Smartphones are changing how businesses reach out to consumers. This is beginning to affect the physical shape of the cities we live in. Need proof? Take a look around your city.

These days, owning a smartphone is increasingly becoming an expectation. A recent study by J.D. Power and Associates shows that 54 per cent of wireless customers in Canada use smartphones, a market share that continues to grow. Logging on to the Internet anywhere, anytime, has never been easier.

The implications of this reach far and wide. The advent of the automobile resulted in sprawling cities and big box stores. Smartphone users, too, enjoy unparalleled freedom and connectivity. But they demand much less physical infrastructure. Quite the opposite: the rise of the smartphone is making cities more dense and accessible. Here are some examples:

1. Food trucks

Food trucks inject more commercial density into our urban areas by turning city streets into food vendor marketplaces. While some think the booming food truck industry is a fad, its growth shows no signs of relenting. The food truck manufacturing company Armenco, based out of Spring Valley, California, expects to double its annual production next year as demand constantly increases.

The food truck industry has never been more appealing to upstart entrepreneurs. When the City of Vancouver opened a lottery for 17 new food trucks in 2010, nearly 800 people applied. Compared to opening a storefront restaurant, starting up and maintaining a food truck is a fraction of the cost.

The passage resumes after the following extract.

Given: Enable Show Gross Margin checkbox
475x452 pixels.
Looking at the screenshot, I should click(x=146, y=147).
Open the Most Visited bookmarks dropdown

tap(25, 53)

While warming public perception and a growing variety of ethnic and gourmet food options are making food trucks more popular, smartphones have had a huge impact on the movement's continued success. It has never been easier for food trucks to connect to consumers over online platforms like Facebook, Twitter or Tumblr that can update people on promotions and on exactly when and where they will be. This online access helps small-scale mobile vendors better compete with storefront operations. In fact, successful food trucks often open up their own restaurants, as Tacofino did earlier this summer in Vancouver's Hastings-Sunrise neighbourhood.

2. Car co-ops

In a recent article from the Atlantic, Derek Thomson and Jordan Heissman point out how smartphones are contributing to the rise of a "sharing economy," where connecting to a web browser service allows people to access and share idle goods. This in part, they argue, has contributed to the rise of car-sharing companies like Zipcar. Smartphones allow people to find, book and use a vehicle, all while conveniently on-the-go. Rather than relying on a traditional car lot, car-sharing companies can sprinkle their vehicles throughout the city's streets, which are then locatable on maps from your smartphone.

As the need to house rental cars under one lot is removed, this frees up the space for new industries to move in, adding more commercial, residential, industrial or creative density. This is the case in downtown Vancouver, where a former Budget car rental lot has been replaced by The Nines, a "slow food and culture club."

3. Virtual supermarkets

Supermarket chains are seeing opportunities for commuters to shop for groceries while waiting at transit hubs. Digital billboards that resemble supermarket aisles with replica-scale images of grocery products can be scanned with a smartphone, purchased online and delivered to your door at a convenient time. This innovation has popped up in South Korea, the U.S., the U.K., Australia and New Zealand, and is likely to spread further. A poll conducted by CIBC showed that almost half of Canadians are receptive to the idea of using their smartphone as a credit card.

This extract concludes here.